▽

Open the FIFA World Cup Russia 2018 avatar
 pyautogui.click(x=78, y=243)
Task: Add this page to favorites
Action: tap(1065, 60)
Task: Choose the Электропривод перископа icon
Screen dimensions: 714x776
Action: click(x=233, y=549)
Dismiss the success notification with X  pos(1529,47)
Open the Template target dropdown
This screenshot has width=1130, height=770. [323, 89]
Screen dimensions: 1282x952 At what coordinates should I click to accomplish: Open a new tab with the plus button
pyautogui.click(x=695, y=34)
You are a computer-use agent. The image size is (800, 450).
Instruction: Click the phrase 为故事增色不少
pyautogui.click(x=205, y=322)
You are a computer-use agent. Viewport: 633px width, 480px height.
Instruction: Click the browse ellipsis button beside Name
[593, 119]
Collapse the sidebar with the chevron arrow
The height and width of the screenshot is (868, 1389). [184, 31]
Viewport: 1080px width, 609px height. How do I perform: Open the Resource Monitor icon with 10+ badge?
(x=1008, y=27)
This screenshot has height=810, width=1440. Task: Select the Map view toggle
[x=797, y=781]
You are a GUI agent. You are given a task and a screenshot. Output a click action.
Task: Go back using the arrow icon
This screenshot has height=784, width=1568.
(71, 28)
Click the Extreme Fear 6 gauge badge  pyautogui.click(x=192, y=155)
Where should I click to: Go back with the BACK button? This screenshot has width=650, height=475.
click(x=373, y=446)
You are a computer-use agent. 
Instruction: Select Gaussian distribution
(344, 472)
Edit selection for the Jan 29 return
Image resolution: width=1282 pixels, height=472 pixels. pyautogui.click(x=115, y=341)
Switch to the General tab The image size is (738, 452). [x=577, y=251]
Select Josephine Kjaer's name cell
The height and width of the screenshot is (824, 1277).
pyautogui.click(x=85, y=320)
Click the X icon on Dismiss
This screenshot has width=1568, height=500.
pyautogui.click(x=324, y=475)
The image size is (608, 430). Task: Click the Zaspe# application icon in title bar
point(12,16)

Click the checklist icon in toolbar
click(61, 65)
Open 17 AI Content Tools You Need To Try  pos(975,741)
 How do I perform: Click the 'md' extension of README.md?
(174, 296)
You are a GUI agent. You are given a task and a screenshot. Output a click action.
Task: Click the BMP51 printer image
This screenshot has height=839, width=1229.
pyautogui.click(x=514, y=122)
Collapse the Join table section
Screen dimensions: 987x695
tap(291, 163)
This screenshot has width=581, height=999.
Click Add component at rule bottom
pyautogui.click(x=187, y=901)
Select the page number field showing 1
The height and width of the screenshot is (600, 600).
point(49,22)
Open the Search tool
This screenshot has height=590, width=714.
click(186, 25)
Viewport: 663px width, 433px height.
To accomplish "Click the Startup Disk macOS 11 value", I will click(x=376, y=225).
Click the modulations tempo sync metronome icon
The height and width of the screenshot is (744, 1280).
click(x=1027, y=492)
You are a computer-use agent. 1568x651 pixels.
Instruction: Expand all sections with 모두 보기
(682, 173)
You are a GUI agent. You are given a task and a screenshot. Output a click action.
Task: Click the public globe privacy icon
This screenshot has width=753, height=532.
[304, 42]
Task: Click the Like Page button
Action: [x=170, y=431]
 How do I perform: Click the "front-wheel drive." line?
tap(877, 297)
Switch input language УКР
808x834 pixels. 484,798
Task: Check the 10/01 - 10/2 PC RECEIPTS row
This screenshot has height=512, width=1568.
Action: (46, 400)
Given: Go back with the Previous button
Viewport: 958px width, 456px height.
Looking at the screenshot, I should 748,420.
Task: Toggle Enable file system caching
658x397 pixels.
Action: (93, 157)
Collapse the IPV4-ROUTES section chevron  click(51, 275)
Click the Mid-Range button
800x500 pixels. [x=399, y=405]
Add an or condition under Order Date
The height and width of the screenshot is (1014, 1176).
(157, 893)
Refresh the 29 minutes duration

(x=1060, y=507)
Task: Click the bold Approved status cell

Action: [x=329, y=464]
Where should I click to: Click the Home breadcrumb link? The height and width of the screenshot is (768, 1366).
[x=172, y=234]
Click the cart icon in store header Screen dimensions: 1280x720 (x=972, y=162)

△

● **WORK INSTRUCTION**:
Please print the whole of the material verbatim.

● **ANSWER**:
Open the FIFA World Cup Russia 2018 avatar
 pyautogui.click(x=78, y=243)
Task: Add this page to favorites
Action: tap(1065, 60)
Task: Choose the Электропривод перископа icon
Screen dimensions: 714x776
Action: click(x=233, y=549)
Dismiss the success notification with X  pos(1529,47)
Open the Template target dropdown
This screenshot has width=1130, height=770. [323, 89]
Screen dimensions: 1282x952 At what coordinates should I click to accomplish: Open a new tab with the plus button
pyautogui.click(x=695, y=34)
You are a computer-use agent. The image size is (800, 450).
Instruction: Click the phrase 为故事增色不少
pyautogui.click(x=205, y=322)
You are a computer-use agent. Viewport: 633px width, 480px height.
Instruction: Click the browse ellipsis button beside Name
[593, 119]
Collapse the sidebar with the chevron arrow
The height and width of the screenshot is (868, 1389). [184, 31]
Viewport: 1080px width, 609px height. How do I perform: Open the Resource Monitor icon with 10+ badge?
(x=1008, y=27)
This screenshot has height=810, width=1440. Task: Select the Map view toggle
[x=797, y=781]
You are a GUI agent. You are given a task and a screenshot. Output a click action.
Task: Go back using the arrow icon
This screenshot has height=784, width=1568.
(71, 28)
Click the Extreme Fear 6 gauge badge  pyautogui.click(x=192, y=155)
Where should I click to: Go back with the BACK button? This screenshot has width=650, height=475.
click(x=373, y=446)
You are a computer-use agent. 
Instruction: Select Gaussian distribution
(344, 472)
Edit selection for the Jan 29 return
Image resolution: width=1282 pixels, height=472 pixels. pyautogui.click(x=115, y=341)
Switch to the General tab The image size is (738, 452). [x=577, y=251]
Select Josephine Kjaer's name cell
The height and width of the screenshot is (824, 1277).
pyautogui.click(x=85, y=320)
Click the X icon on Dismiss
This screenshot has width=1568, height=500.
pyautogui.click(x=324, y=475)
The image size is (608, 430). Task: Click the Zaspe# application icon in title bar
point(12,16)

Click the checklist icon in toolbar
click(61, 65)
Open 17 AI Content Tools You Need To Try  pos(975,741)
 How do I perform: Click the 'md' extension of README.md?
(174, 296)
You are a GUI agent. You are given a task and a screenshot. Output a click action.
Task: Click the BMP51 printer image
This screenshot has height=839, width=1229.
pyautogui.click(x=514, y=122)
Collapse the Join table section
Screen dimensions: 987x695
tap(291, 163)
This screenshot has width=581, height=999.
Click Add component at rule bottom
pyautogui.click(x=187, y=901)
Select the page number field showing 1
The height and width of the screenshot is (600, 600).
point(49,22)
Open the Search tool
This screenshot has height=590, width=714.
click(186, 25)
Viewport: 663px width, 433px height.
To accomplish "Click the Startup Disk macOS 11 value", I will click(x=376, y=225).
Click the modulations tempo sync metronome icon
The height and width of the screenshot is (744, 1280).
click(x=1027, y=492)
You are a computer-use agent. 1568x651 pixels.
Instruction: Expand all sections with 모두 보기
(682, 173)
You are a GUI agent. You are given a task and a screenshot. Output a click action.
Task: Click the public globe privacy icon
This screenshot has width=753, height=532.
[304, 42]
Task: Click the Like Page button
Action: [x=170, y=431]
 How do I perform: Click the "front-wheel drive." line?
tap(877, 297)
Switch input language УКР
808x834 pixels. 484,798
Task: Check the 10/01 - 10/2 PC RECEIPTS row
This screenshot has height=512, width=1568.
Action: (46, 400)
Given: Go back with the Previous button
Viewport: 958px width, 456px height.
Looking at the screenshot, I should 748,420.
Task: Toggle Enable file system caching
658x397 pixels.
Action: (93, 157)
Collapse the IPV4-ROUTES section chevron  click(51, 275)
Click the Mid-Range button
800x500 pixels. [x=399, y=405]
Add an or condition under Order Date
The height and width of the screenshot is (1014, 1176).
(157, 893)
Refresh the 29 minutes duration

(x=1060, y=507)
Task: Click the bold Approved status cell

Action: [x=329, y=464]
Where should I click to: Click the Home breadcrumb link? The height and width of the screenshot is (768, 1366).
[x=172, y=234]
Click the cart icon in store header Screen dimensions: 1280x720 (x=972, y=162)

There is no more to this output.